— Work instructions —
Repeat, word for word, the part of the passage below on overwork and marriage that opens with the words containing "I'm sorry if" and closes with "ignore my wife.".

— Document section —
--*--

I'm sorry if this is hard to hear. I know you are doing your best. I appreciate how hard you work.
I love you,
Bonnie

After reading about her feeling neglected I realized that I truly was giving more to my clients than I was to her. I would give my undivided attention to my clients and then come home exhausted and ignore my wife.

When a Man Overworks
I was ignoring her not because I didn't love her or care for her but because I had nothing left to give. I naively thought I was doing the best thing by working hard to provide a better life (more money) for her and our family. Once I understood how she felt, I developed a plan for solving this problem in our relationship. Instead of seeing eight clients a day I started seeing seven. I pretended that my wife was my eighth client. Every night I came home a hour earlier. I pretended in my mind that my wife was my most important client. I started giving her that devoted and undivided attention I would give a client. When I arrived home I started doing little things for her. The success of this plan was immediate. Not only was she happier but I was too. Gradually, as I felt being loved for the ways I could support her and our family, I became less driven to be a great success. I started to slow down, and to my surprise not only our relationship but also my work flourished, becoming more successful without my having to work as hard. I found that when I was succeeding at home, my work reflected that success. I realized that success in the work world was not achieved through hard work alone. It was also dependent on my ability to inspire trust in others. When I felt loved by my family, not only did I feel more confident, but others also trusted and appreciated me more.

Now a Women Can Help
Bonnie's support played a big part in this change. In addition to sharing her honest and loving feelings, she was also very persistent in asking me to do things for her and then giving me a lot of appreciation when I did them. Gradually, I started to realize how wonderful it is to be loved for doing little things. I was relieved from feeling that I had to do great things to be loved. It was a revelation.

--*--

— Provided data —
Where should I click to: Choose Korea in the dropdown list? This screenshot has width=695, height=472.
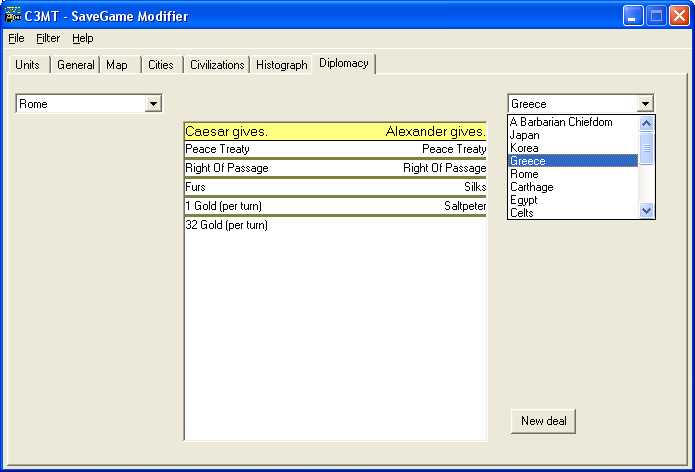pos(523,148)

--*--

— Exercise solution —
I'm sorry if this is hard to hear. I know you are doing your best. I appreciate how hard you work.
I love you,
Bonnie

After reading about her feeling neglected I realized that I truly was giving more to my clients than I was to her. I would give my undivided attention to my clients and then come home exhausted and ignore my wife.